Beginning with the line that holds "Instruction: Click the clock icon in Od field", copy every remaining line of the listing below exactly, and leave the pictures out.

• [DATA EXTRACT]

-------------------------

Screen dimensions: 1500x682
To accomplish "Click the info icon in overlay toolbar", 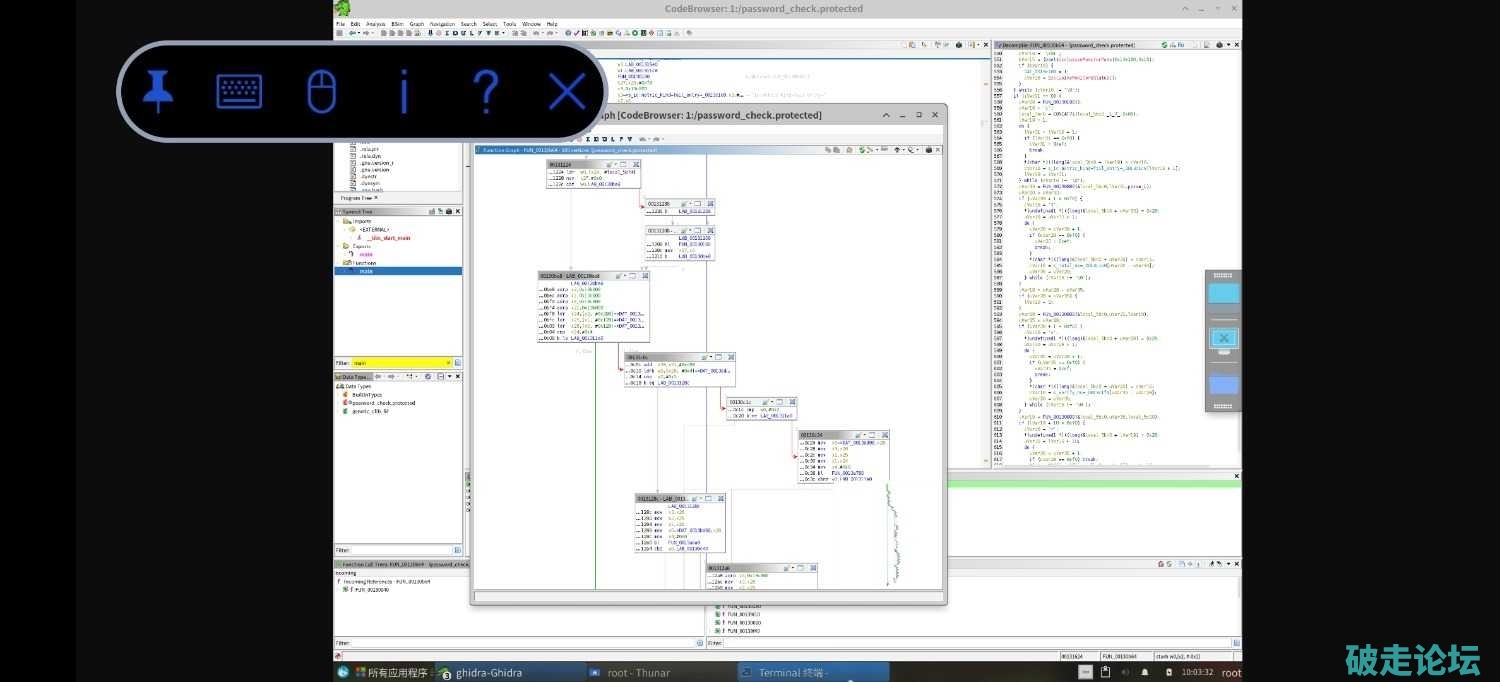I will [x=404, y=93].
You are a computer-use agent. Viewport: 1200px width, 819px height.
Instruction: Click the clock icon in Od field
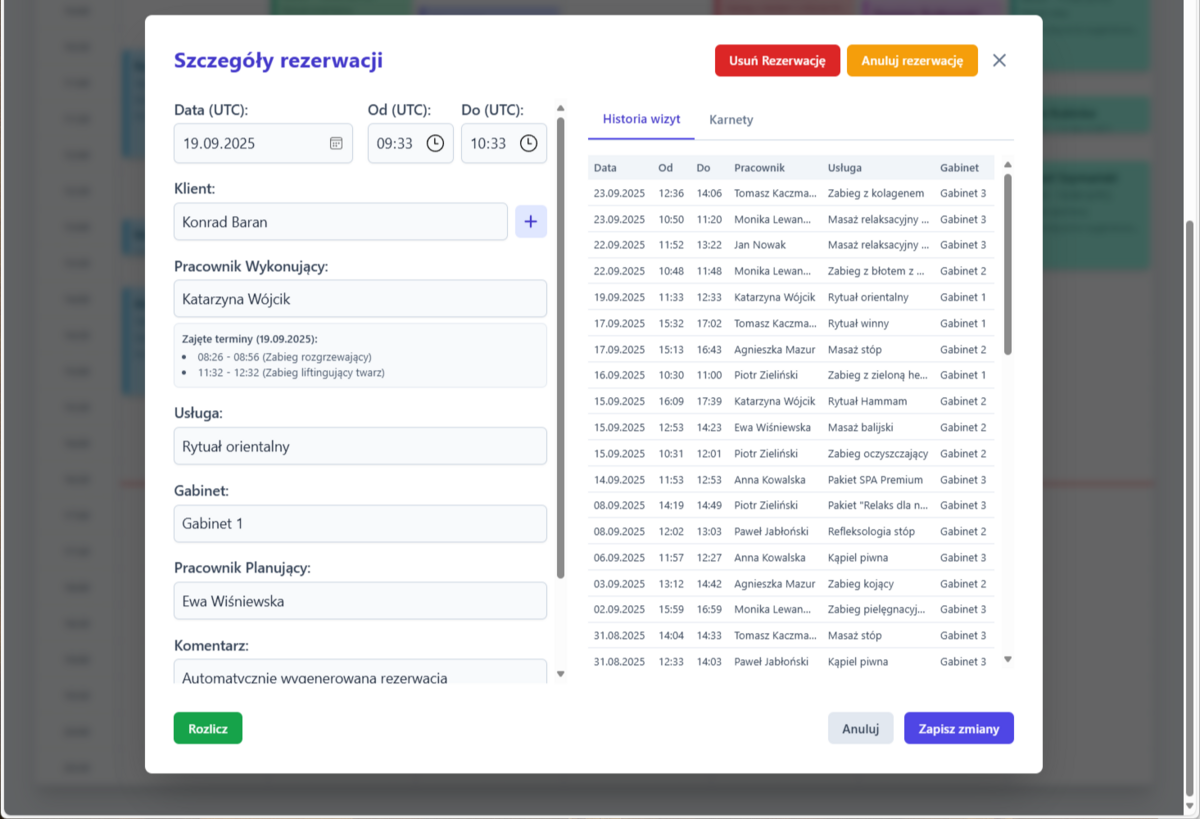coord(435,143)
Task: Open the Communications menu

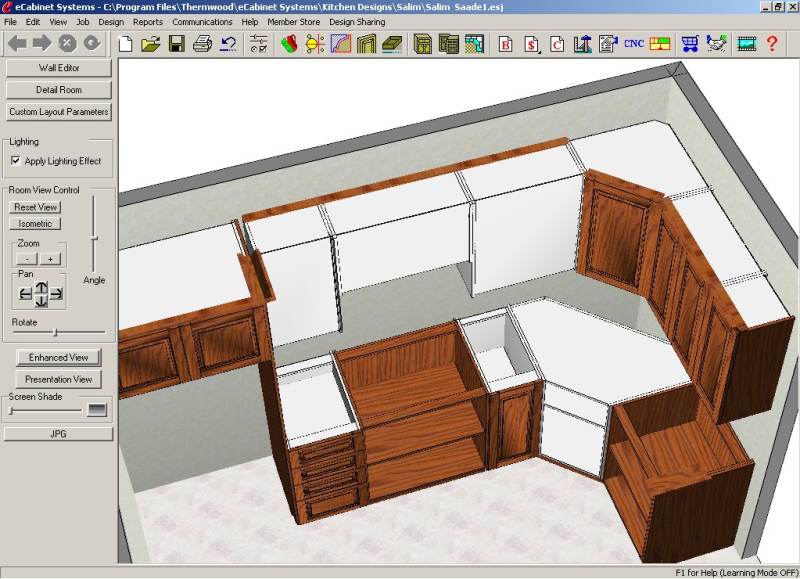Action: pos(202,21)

-------------------------

• [SOLUTION]
Instruction: Click the clock icon in Od field
coord(435,143)
Task: Open the Communications menu

Action: pos(202,21)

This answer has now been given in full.